**Task to complete**
The entries below contain a line with "Click the CRUISE.COM" and a line with "Viewport: 593px width, 589px height.". Retype exactly everything from the first down to the second, both included, and nothing else.

**Recorded data**
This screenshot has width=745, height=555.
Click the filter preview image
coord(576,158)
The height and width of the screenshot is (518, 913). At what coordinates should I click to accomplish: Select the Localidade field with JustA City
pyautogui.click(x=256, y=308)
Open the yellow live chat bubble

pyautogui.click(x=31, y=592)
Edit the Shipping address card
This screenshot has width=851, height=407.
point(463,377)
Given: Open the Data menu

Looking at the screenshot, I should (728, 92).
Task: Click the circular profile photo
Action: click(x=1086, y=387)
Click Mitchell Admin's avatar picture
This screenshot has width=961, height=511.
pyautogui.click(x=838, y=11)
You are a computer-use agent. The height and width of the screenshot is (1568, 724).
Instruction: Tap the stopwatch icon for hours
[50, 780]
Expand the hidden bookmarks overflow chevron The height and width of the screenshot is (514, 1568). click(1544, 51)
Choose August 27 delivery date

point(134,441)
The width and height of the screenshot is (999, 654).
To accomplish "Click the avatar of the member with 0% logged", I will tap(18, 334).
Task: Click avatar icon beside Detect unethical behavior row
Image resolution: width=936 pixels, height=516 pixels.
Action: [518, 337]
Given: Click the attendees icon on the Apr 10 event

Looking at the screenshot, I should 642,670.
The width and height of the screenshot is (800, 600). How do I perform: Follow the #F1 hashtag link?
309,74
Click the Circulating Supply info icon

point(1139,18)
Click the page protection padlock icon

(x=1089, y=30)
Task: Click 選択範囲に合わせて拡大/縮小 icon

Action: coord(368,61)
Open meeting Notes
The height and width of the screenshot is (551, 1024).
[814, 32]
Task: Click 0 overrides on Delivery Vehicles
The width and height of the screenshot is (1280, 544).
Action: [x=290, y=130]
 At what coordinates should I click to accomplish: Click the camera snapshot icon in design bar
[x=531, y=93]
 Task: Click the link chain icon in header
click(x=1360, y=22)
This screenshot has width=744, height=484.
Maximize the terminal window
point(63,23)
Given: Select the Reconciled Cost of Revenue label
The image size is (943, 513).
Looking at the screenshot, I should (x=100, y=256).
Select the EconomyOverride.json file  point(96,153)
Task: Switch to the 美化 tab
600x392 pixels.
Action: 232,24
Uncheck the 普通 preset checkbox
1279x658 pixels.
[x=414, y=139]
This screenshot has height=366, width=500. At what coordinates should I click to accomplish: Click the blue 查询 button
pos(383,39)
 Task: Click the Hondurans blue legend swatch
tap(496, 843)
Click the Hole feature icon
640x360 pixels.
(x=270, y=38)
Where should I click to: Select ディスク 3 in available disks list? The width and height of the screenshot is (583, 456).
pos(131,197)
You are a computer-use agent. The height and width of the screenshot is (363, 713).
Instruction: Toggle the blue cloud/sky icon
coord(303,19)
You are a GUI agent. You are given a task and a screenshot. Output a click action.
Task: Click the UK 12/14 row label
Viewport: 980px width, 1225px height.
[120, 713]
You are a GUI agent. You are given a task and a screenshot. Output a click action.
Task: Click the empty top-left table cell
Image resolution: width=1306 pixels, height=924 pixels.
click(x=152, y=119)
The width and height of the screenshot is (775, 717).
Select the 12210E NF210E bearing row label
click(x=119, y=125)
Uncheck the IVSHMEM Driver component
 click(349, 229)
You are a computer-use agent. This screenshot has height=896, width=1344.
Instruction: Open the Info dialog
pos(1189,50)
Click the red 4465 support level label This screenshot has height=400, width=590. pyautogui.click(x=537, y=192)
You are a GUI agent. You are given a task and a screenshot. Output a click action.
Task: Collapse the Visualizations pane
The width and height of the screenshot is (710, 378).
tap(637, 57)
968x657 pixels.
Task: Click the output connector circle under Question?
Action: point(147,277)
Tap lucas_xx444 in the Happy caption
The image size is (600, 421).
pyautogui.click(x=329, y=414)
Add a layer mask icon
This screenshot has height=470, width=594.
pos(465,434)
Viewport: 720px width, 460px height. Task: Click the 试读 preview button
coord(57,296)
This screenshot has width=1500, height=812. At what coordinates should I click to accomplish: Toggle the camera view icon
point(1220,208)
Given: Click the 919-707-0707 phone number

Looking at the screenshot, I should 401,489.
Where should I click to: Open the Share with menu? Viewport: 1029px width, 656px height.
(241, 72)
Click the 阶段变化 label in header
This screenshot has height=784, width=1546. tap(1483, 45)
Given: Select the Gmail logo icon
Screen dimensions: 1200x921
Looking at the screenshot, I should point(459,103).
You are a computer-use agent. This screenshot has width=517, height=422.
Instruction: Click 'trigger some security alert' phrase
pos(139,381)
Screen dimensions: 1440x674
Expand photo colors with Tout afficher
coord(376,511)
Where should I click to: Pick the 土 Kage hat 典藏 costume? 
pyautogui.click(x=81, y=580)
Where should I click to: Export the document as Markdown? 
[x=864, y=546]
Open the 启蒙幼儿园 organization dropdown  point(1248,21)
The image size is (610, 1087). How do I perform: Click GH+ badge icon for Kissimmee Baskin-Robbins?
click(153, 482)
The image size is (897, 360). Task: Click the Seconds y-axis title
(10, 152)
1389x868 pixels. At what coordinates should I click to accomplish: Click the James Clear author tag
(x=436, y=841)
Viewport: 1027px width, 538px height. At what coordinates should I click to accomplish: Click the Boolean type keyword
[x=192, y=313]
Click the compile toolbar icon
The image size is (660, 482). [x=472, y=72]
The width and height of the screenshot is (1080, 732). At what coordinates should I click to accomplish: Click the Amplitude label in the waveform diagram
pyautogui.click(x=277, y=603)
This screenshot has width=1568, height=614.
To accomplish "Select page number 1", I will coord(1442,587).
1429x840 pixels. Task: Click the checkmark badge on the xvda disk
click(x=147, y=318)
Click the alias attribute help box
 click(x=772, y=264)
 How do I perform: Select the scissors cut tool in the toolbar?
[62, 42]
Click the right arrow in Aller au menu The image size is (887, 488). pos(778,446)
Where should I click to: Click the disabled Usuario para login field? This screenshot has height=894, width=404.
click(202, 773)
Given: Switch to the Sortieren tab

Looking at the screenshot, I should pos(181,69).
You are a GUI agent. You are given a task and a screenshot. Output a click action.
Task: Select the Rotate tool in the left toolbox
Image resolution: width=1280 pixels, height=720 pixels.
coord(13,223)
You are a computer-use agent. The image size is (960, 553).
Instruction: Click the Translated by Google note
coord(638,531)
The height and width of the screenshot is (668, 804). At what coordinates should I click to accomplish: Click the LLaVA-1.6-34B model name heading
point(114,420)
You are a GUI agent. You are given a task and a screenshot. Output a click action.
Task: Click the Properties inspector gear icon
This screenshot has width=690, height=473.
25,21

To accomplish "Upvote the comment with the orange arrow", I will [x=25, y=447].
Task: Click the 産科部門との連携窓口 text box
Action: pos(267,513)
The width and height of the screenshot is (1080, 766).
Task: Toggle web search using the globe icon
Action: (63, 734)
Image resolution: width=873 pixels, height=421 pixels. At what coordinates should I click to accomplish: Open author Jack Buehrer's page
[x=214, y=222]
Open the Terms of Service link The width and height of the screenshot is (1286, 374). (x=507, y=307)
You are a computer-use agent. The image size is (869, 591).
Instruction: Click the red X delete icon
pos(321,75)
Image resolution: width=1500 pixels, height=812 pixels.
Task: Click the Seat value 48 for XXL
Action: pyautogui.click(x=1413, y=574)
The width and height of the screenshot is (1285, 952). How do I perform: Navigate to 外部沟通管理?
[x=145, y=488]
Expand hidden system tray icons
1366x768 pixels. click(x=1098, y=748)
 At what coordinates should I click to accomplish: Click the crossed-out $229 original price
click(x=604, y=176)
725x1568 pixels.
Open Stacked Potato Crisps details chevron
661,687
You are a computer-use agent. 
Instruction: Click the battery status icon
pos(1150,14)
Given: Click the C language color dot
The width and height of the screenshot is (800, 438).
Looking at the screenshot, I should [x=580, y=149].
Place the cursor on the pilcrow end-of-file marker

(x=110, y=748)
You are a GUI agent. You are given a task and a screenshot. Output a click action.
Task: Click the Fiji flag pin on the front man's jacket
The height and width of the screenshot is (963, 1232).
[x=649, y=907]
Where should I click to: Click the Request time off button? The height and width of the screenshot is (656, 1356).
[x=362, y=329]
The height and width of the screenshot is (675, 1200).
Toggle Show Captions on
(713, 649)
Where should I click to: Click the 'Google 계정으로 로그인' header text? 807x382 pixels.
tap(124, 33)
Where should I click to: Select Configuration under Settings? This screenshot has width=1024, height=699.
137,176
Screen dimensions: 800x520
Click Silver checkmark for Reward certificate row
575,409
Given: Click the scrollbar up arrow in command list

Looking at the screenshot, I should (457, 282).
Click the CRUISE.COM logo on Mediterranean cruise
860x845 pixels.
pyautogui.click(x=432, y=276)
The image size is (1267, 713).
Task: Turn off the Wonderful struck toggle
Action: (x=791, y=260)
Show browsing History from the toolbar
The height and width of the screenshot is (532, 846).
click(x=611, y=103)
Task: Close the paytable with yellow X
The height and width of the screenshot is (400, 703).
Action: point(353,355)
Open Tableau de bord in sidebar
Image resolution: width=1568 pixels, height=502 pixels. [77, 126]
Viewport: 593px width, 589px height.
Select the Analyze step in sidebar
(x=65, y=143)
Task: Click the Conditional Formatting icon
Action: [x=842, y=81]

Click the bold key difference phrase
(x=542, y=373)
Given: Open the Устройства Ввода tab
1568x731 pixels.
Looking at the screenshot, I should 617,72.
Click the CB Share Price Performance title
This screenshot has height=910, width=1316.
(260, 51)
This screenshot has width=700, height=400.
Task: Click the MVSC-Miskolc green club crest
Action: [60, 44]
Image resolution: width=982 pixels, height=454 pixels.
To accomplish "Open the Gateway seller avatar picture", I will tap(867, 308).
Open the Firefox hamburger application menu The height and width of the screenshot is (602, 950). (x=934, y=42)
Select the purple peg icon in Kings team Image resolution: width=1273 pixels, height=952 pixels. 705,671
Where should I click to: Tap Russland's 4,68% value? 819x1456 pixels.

**Answer section**
Click the CRUISE.COM logo on Mediterranean cruise
860x845 pixels.
pyautogui.click(x=432, y=276)
The image size is (1267, 713).
Task: Turn off the Wonderful struck toggle
Action: (x=791, y=260)
Show browsing History from the toolbar
The height and width of the screenshot is (532, 846).
click(x=611, y=103)
Task: Close the paytable with yellow X
The height and width of the screenshot is (400, 703).
Action: point(353,355)
Open Tableau de bord in sidebar
Image resolution: width=1568 pixels, height=502 pixels. [77, 126]
Viewport: 593px width, 589px height.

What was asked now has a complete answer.